O mito ou “Alegoria” da caverna
é uma das passagens mais clássicas da história da Filosofia, sendo parte
constituinte do livro VI de “A República” onde Platão discute sobre teoria do
conhecimento, linguagem e educação na formação do Estado ideal.
A narrativa expressa
dramaticamente a imagem de prisioneiros que desde o nascimento são acorrentados
no interior de uma caverna de modo que olhem somente para uma parede iluminada
por uma fogueira. Essa ilumina um palco onde estátuas dos seres como homem,
planta, animais etc. são manipuladas, como que representando o cotidiano desses
seres. No entanto, as sombras das estátuas são projetadas na parede, sendo a
única imagem que aqueles prisioneiros conseguem enxergar. Com o correr do
tempo, os homens dão nomes a essas sombras (tal como nós damos às coisas) e
também à regularidade de aparições destas. Os prisioneiros fazem, inclusive,
torneio para se gabarem, se vangloriarem a quem acertar as corretas
denominações e regularidades.
Imaginemos agora que um destes
prisioneiros é forçado a sair das amarras e vasculhar o interior da caverna.
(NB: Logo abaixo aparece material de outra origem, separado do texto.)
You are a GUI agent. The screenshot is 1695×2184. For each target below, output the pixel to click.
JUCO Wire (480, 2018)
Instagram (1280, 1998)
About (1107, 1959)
Ele veria que o que permitia a visão era a fogueira e que na verdade, os seres
reais eram as estátuas e não as sombras. Perceberia que passou a vida inteira
julgando apenas sombras e ilusões, desconhecendo a verdade, isto é, estando
afastado da verdadeira realidade. Mas imaginemos ainda que esse mesmo
prisioneiro fosse arrastado para fora da caverna. Ao sair, a luz do sol
ofuscaria sua visão imediatamente e só depois de muito habituar-se com a nova
realidade, poderia voltar a enxergar as maravilhas dos seres fora da caverna.
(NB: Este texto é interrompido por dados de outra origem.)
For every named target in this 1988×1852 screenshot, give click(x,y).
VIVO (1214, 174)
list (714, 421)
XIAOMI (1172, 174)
Não demoraria a perceber que aqueles seres tinham mais qualidades do que as
sombras e as estátuas, sendo, portanto, mais reais. Significa dizer que ele
poderia contemplar a verdadeira realidade, os seres como são em si mesmos. Não
teria dificuldades em perceber que o Sol é a fonte da luz que o faz ver o real,
bem como é desta fonte que provém toda existência (os ciclos de nascimento, do
tempo, o calor que aquece etc.).
Maravilhado com esse novo mundo
e com o conhecimento que então passara a ter da realidade, esse ex-prisioneiro
lembrar-se-ia de seus antigos amigos no interior da caverna e da vida que lá
levavam. Imediatamente, sentiria pena deles, da escuridão em que estavam
envoltos e desceria à caverna para lhes contar o novo mundo que descobriu. No
entanto, como os ainda prisioneiros não conseguem vislumbrar senão a realidade
que presenciam, vão debochar do seu colega liberto, dizendo-lhe que está louco
e que se não parasse com suas maluquices acabariam por matá-lo.
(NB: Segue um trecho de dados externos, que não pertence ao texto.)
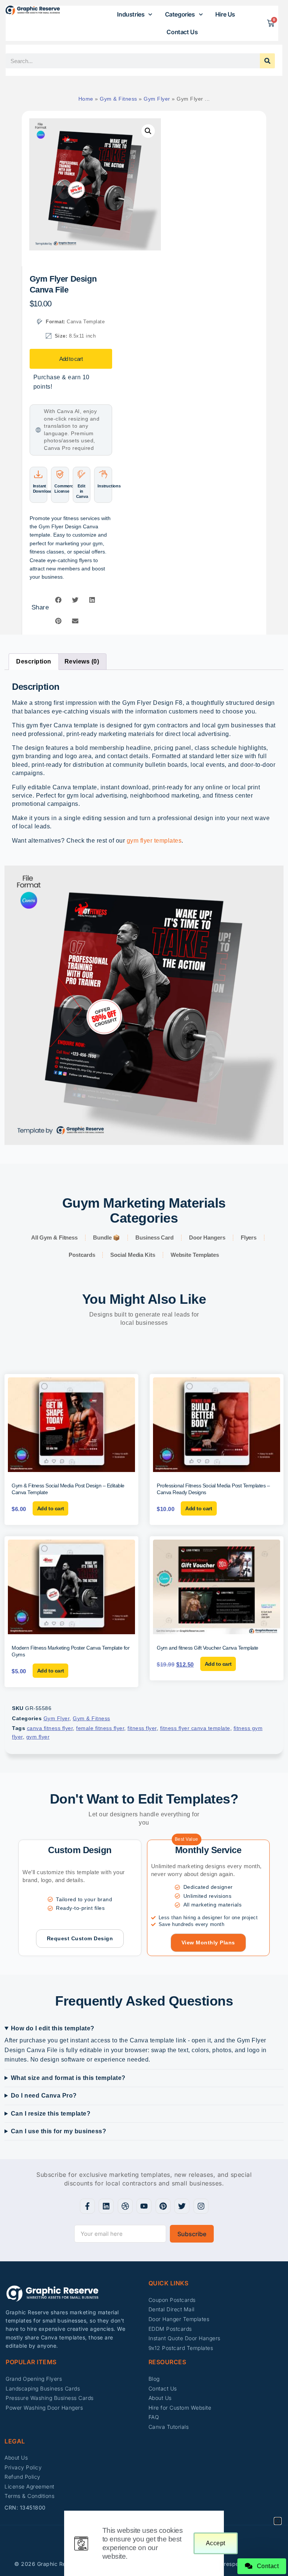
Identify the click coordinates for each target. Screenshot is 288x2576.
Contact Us (182, 32)
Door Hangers (207, 1237)
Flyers (248, 1237)
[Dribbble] (125, 2206)
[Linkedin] (106, 2206)
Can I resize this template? (51, 2113)
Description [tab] (33, 661)
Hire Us (225, 14)
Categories (180, 14)
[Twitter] (181, 2206)
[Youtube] (144, 2206)
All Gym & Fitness (54, 1237)
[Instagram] (201, 2206)
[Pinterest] (163, 2206)
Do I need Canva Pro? (44, 2095)
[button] (148, 131)
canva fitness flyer (50, 1728)
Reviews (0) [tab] (81, 661)
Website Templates (195, 1255)
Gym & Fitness (118, 99)
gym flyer (38, 1737)
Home (85, 99)
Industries (130, 14)
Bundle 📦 (106, 1237)
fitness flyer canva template (195, 1728)
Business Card (154, 1237)
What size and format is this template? (68, 2078)
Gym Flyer (157, 99)
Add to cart (70, 359)
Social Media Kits (132, 1255)
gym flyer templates (154, 840)
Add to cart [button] (50, 1508)
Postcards (82, 1255)
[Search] (267, 60)
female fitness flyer (100, 1728)
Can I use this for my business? (58, 2131)
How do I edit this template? (52, 2028)
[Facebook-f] (87, 2206)
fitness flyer (142, 1728)
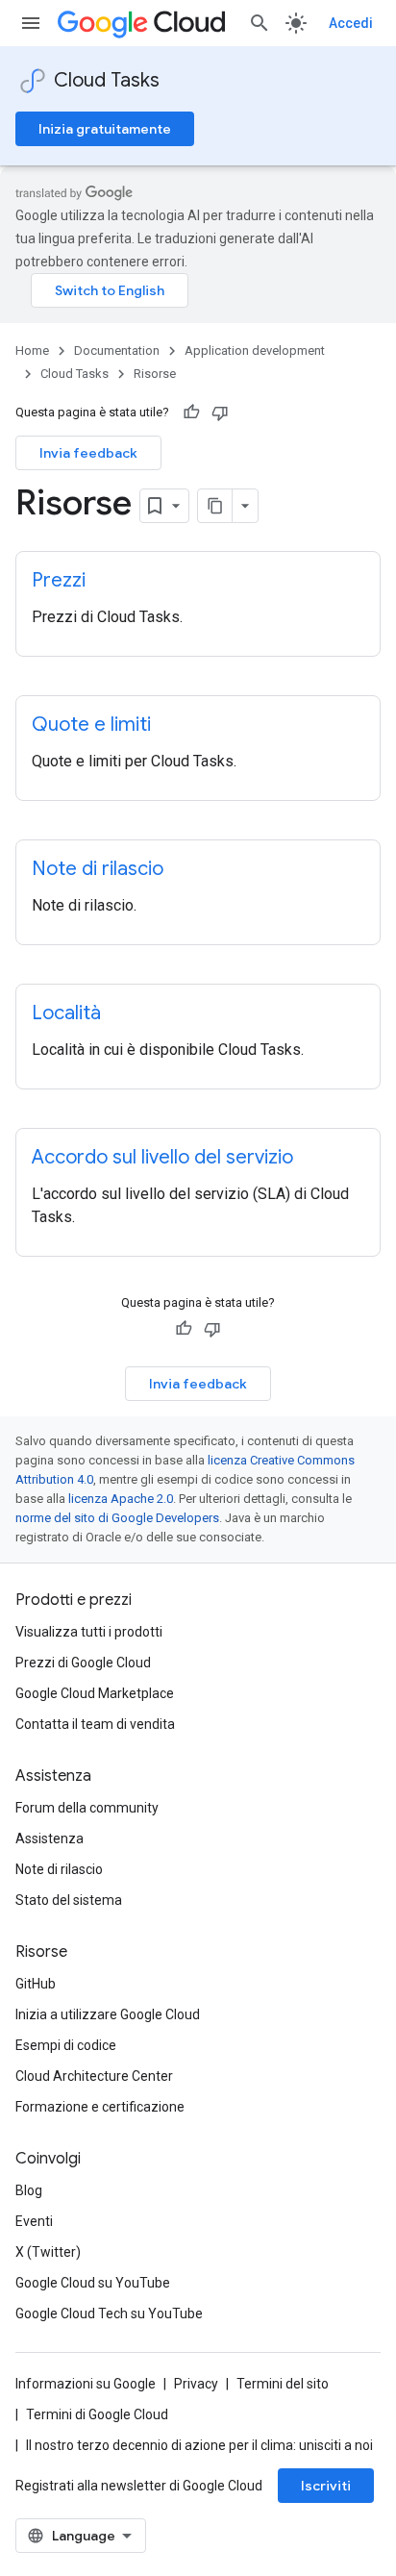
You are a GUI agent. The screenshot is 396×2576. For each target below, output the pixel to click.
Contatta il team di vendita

Este modo de contar as coisas
tem o seu significado: os prisioneiros somos nós que, segundo nossas tradições
diferentes, hábitos diferentes, culturas diferentes, estamos acostumados com as
noções sem que delas reflitamos para fazer juízos corretos, mas apenas
acreditamos e usamos como nos foi transmitido. A caverna é o mundo ao nosso
redor, físico, sensível em que as imagens prevalecem sobre os conceitos,
formando em nós opiniões por vezes errôneas e equivocadas, (pré-conceitos,
pré-juízos).
Quando começamos a descobrir a verdade, temos dificuldade para
entender e apanhar o real (ofuscamento da visão ao sair da caverna) e para
isso, precisamos nos esforçar, estudar, aprender, querer saber. O mundo fora da
caverna representa o mundo real, que para Platão é o mundo inteligível por
possuir Formas ou Ideias que guardam consigo uma identidade indestrutível e
imóvel, garantindo o conhecimento dos seres sensíveis. O inteligível é o reino
das matemáticas que são o modo como apreendemos o mundo e construímos o saber
humano. A descida é a vontade ou a obrigação moral que o homem esclarecido tem
de ajudar os seus semelhantes a saírem do mundo da ignorância e do mal para
construírem um mundo (Estado) mais justo, com sabedoria. O Sol representa a
Ideia suprema de Bem, ente supremo que governa o inteligível, permite ao homem
conhecer e de onde deriva toda a realidade.
Portanto, a alegoria da caverna
é um modo de contar imageticamente o que conceitualmente os homens teriam
dificuldade para entenderem, já que, pela própria narrativa, o sábio nem sempre
se faz ouvir pela maioria ignorante.